# Explicit Formula for a Linear Homogeneous Recurrence Relation

Is finding the explicit formula for a linear homogeneous recurrence relation the same process as solving for the linear homogeneous recurrence relation? For example, if I solved:

$$b_n = b_{n−1} + 12 b_{n−2}$$ with initial values $b_0 = −2$ and $b_1 = 20$.

Would the solution $b_n = 2 \cdot 4^n - 4(-3)^n$ be the explicit formula?

- [Task details]
Answer from the recurrence-relation question above:
(a) Which recurrence relation is offered as the example?
(b) What initial values accompany it?
(c) What solution does the writer ask about being the explicit formula?

- [Excerpted data]
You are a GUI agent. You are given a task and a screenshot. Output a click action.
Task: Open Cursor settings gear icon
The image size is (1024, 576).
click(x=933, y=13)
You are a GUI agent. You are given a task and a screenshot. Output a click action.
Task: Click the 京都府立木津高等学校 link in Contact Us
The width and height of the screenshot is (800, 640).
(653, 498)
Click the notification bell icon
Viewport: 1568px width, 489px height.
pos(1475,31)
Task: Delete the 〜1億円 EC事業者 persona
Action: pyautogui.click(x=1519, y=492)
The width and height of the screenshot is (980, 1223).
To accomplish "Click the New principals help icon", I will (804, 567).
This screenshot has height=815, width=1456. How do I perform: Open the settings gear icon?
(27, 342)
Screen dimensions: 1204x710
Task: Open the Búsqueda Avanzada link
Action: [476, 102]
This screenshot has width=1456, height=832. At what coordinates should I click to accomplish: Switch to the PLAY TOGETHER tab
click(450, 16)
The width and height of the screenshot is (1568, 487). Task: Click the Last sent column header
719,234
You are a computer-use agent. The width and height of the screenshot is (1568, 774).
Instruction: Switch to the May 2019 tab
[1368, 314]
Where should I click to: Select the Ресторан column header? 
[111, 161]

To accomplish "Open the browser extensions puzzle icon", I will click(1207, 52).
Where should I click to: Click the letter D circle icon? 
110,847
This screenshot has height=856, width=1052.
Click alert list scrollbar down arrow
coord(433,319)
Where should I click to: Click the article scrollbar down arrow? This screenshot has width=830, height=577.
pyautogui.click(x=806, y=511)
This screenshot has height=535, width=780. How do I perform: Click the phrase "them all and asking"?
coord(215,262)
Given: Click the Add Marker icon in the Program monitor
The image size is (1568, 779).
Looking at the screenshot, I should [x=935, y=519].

- [Expected output]
(a) b_n = b_{n−1} + 12 b_{n−2}
(b) b_0 = −2 and b_1 = 20
(c) b_n = 2 · 4^n − 4(−3)^n